With regards to medication, it is possible that the dose of Zantac (raniditine) wasn’t high enough, or it wasn’t the right medication for your daughter. It often entails a lot of trial and error to find the right dose, medication or combination – so just because it didn’t seem to work before, doesn’t mean you won’t find the answers you need. There are other medications that are more effective so it may also be worth trying some of those.

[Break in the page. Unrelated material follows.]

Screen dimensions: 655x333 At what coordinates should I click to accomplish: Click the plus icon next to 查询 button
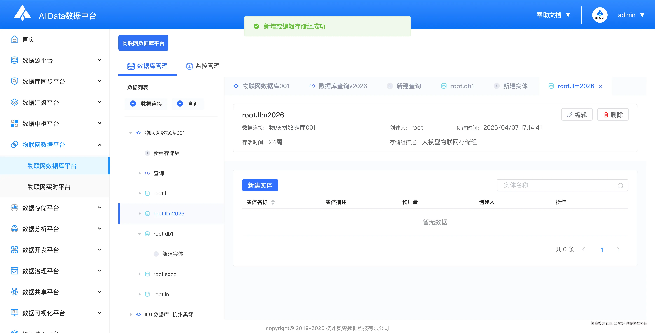pos(180,103)
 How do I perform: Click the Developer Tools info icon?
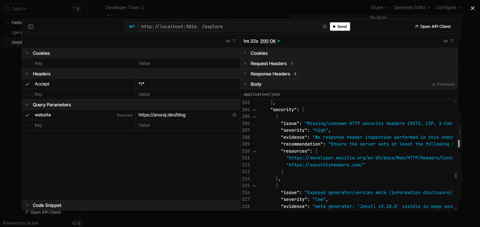coord(143,8)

With your description, and your instincts that are telling you it seems like colic or wind, then it may also be worth considering food sensitivities– this is very common in babies with reflux and this can cause the feeding issues you are describing, as well as wind/colic. I presume you are breastfeeding (as you mentioned changing diet), and if so, what changes did you make? Cow’s milk sensitivity is really common in babies with reflux – but did you know it was important to avoid all traces (whey, casein, lactalbumin etc), as even small traces can affect a food sensitive child. Also, there may be other foods that are causing issues as well, such as soy, wheat, eggs. It may be worth seeking advice from a dietitian who specialises in food sensitivity as they can help you do an elimination diet, to work out if other foods are involved. Sometimes it’s also a matter of finding out what foods you can eat (and how to prepare and cook them), rather than what foods you have to avoid.
I hope that gives you something to work on. Please keep in touch with your doctor, and I hope you find the answers you need.